EXERCISE PASSAGE Block Start
Faithful are the wounds of a friend; profuse are the kisses of an enemy.  Proverbs 27:6


You wore that? To work, Hon? Those stripes with that plaid? 
I did, he said, calm as a clam. And no one said a thing. None of my patients. None of the staff. 
But, Honey, they’re not married to you, I reasoned. They’re not vested. I would never tell my doctor or my boss that his clothes clashed. Not my place.

*   *   *   *   *

Some faithful, friendly readers have told me, Get to the point. Sooner. And, A bit long-winded.

So, here she is: The rare times a trusted friend is gutsy enough to confront you in love, take it. Don’t rationalize and rebuff or get hyper-sensitive and turn to mush. Hard as it is to do, if it came from a faithful friend, you’d best listen.

(Back to the point. Sooner.)
The point here is not how to confront, when to confront or why to confront. The point is when you are the one confronted-wounded-as it were, by a faithful friend, to take it as God’s gift to you .
EXERCISE PASSAGE Block End
EXTRACTED RECORDS Block Start
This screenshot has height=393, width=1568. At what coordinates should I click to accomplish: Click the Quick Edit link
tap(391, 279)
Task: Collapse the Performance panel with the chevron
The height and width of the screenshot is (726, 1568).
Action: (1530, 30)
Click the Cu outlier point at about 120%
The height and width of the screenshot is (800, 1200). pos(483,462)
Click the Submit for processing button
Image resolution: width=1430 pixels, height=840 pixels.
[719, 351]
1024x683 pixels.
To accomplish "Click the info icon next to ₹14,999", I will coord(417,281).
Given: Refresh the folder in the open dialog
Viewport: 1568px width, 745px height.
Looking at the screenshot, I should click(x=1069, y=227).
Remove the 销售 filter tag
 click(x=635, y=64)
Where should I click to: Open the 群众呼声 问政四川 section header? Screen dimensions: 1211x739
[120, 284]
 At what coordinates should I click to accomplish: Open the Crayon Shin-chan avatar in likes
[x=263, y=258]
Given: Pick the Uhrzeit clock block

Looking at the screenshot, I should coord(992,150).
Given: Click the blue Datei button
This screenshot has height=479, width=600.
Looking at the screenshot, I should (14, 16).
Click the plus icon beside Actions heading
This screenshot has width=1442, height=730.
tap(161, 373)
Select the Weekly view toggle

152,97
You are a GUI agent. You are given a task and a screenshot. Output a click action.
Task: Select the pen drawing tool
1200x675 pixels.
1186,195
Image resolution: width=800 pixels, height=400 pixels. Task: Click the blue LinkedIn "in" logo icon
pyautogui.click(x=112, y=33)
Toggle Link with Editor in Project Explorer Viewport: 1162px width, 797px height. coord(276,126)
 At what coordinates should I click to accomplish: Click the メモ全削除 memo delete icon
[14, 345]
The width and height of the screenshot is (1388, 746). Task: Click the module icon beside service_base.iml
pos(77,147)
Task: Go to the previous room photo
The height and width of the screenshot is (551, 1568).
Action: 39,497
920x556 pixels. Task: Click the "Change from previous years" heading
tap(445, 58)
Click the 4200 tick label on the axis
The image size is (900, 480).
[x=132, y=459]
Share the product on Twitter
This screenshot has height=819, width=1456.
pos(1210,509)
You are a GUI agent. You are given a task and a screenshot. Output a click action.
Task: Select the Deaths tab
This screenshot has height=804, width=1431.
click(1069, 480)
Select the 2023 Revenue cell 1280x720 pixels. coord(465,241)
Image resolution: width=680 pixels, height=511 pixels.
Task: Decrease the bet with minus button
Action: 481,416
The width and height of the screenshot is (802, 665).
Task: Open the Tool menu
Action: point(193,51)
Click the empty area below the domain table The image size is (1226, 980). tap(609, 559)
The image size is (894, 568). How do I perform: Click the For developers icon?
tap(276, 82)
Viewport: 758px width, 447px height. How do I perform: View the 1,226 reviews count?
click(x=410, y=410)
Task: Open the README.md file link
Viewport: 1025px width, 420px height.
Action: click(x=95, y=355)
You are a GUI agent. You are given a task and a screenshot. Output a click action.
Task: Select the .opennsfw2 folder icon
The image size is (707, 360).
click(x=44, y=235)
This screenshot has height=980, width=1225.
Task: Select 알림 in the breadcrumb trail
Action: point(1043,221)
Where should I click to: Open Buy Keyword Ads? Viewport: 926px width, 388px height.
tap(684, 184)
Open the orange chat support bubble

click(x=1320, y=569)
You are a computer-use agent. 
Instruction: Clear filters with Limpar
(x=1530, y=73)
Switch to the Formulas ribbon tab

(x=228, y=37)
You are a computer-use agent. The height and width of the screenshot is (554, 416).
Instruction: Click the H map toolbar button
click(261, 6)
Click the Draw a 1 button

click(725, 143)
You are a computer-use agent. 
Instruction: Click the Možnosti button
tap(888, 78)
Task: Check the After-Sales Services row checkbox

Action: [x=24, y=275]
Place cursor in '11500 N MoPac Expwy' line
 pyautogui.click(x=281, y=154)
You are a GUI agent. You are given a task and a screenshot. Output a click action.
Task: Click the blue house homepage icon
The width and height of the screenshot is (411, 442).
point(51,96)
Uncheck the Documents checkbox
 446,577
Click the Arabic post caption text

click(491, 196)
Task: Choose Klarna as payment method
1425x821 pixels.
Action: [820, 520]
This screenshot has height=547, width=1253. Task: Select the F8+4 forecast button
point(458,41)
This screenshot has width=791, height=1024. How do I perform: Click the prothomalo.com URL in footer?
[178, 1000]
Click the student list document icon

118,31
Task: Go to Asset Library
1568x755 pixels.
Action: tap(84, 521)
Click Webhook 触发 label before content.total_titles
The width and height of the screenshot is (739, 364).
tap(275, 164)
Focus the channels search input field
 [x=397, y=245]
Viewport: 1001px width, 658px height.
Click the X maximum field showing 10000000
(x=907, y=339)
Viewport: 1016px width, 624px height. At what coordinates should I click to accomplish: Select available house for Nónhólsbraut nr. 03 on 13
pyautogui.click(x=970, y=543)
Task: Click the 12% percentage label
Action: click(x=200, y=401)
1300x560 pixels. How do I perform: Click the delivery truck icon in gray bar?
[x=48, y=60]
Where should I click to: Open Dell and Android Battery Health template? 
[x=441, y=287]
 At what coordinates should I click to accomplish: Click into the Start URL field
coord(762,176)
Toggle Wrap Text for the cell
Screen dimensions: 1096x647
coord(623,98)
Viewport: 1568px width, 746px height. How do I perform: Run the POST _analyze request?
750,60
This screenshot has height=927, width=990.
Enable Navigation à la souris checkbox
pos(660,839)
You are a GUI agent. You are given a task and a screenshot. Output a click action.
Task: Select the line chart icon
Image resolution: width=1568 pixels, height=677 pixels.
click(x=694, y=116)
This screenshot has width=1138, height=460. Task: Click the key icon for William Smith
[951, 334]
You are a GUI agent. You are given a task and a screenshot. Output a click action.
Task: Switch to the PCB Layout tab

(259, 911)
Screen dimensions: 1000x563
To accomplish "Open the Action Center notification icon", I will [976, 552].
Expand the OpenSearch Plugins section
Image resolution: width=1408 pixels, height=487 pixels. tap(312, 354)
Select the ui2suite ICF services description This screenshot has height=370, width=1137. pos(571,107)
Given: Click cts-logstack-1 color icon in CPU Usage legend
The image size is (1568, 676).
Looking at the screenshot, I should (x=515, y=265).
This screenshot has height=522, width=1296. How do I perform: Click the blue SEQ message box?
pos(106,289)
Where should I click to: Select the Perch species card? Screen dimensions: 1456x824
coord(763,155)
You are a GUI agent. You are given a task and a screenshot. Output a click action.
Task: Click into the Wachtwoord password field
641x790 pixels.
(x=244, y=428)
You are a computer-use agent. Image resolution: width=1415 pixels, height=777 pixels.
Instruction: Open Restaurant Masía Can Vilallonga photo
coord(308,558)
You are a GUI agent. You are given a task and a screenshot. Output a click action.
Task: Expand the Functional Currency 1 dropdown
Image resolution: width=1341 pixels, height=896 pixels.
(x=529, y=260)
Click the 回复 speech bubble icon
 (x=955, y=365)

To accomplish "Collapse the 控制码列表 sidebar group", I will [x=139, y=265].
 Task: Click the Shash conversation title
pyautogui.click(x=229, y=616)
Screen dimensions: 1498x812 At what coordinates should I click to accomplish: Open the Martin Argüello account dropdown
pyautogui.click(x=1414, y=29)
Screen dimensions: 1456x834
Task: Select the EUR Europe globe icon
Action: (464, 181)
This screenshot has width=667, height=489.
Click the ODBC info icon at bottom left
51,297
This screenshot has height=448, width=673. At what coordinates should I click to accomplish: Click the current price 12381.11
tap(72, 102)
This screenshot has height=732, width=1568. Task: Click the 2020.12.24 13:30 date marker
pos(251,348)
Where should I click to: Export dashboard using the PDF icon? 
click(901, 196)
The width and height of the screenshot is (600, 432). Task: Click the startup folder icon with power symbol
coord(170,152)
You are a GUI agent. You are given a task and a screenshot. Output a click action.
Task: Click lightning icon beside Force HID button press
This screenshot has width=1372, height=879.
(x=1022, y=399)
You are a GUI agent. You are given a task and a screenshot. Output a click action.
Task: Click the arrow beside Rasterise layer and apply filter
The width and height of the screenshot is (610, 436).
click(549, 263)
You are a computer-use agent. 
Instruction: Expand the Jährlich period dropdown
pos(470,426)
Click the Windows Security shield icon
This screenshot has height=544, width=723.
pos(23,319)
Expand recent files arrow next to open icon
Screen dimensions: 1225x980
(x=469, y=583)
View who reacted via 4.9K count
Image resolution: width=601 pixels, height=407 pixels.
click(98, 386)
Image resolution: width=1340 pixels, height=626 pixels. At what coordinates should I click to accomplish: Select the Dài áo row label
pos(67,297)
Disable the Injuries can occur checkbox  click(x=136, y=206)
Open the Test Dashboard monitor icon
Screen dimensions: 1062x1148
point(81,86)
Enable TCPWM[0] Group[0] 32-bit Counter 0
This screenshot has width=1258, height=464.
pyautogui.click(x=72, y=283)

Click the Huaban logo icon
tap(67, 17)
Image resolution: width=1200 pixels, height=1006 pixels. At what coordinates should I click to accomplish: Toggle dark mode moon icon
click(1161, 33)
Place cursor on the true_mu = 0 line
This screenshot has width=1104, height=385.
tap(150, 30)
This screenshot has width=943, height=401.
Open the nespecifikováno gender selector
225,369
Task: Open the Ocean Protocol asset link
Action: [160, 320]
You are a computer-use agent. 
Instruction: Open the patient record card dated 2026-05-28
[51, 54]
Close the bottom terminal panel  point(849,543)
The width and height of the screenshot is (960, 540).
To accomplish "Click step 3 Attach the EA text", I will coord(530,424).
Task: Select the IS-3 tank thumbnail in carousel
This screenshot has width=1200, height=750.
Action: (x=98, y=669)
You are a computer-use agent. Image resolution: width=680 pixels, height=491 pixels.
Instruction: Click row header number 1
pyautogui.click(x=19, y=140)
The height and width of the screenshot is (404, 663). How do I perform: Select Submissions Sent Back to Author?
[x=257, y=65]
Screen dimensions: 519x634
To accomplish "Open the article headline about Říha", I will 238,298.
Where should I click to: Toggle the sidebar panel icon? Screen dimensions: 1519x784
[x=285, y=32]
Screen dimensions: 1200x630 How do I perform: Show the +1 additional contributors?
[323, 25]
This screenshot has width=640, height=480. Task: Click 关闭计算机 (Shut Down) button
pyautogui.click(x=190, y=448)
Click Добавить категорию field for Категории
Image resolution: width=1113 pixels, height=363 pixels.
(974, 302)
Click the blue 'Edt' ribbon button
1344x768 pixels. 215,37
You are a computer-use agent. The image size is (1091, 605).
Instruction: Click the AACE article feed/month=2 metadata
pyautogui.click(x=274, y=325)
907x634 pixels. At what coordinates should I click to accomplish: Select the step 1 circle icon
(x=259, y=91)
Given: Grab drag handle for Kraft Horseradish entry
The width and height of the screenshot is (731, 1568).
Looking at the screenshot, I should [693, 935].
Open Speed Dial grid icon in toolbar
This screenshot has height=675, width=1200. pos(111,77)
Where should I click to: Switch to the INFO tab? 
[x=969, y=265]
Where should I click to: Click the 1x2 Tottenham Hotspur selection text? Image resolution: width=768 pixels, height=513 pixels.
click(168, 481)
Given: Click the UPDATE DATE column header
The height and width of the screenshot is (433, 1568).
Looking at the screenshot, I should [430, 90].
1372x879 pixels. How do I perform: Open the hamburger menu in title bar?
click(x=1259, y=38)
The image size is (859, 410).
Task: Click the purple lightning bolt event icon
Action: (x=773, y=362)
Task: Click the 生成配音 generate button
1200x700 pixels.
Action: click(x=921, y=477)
EXTRACTED RECORDS Block End
▶ TASK SET:
1) Which Bible verse is cited at the top of the passage on a friend's wounds?
2) Duplicate the passage on a friend's wounds from "So, here she" up to and including "gift to you .".
3) Decide whether each statement agrees with the passage on a friend's wounds, and answer yes or no with the exact words from the passage that settle it. (a) The person who wore the stripes with the plaid says none of his patients said anything. (b) The speaker would tell a doctor or a boss that his clothes clashed. (c) The point of the passage is how to confront a friend.

▶ RESPONSES BY ITEM NUMBER:
1) Proverbs 27:6

2)
So, here she is: The rare times a trusted friend is gutsy enough to confront you in love, take it. Don’t rationalize and rebuff or get hyper-sensitive and turn to mush. Hard as it is to do, if it came from a faithful friend, you’d best listen.

(Back to the point. Sooner.)
The point here is not how to confront, when to confront or why to confront. The point is when you are the one confronted-wounded-as it were, by a faithful friend, to take it as God’s gift to you .

3)
(a) Yes: "None of my patients."
(b) No: "I would never tell my doctor or my boss that his clothes clashed."
(c) No: "The point here is not how to confront, when to confront or why to confront."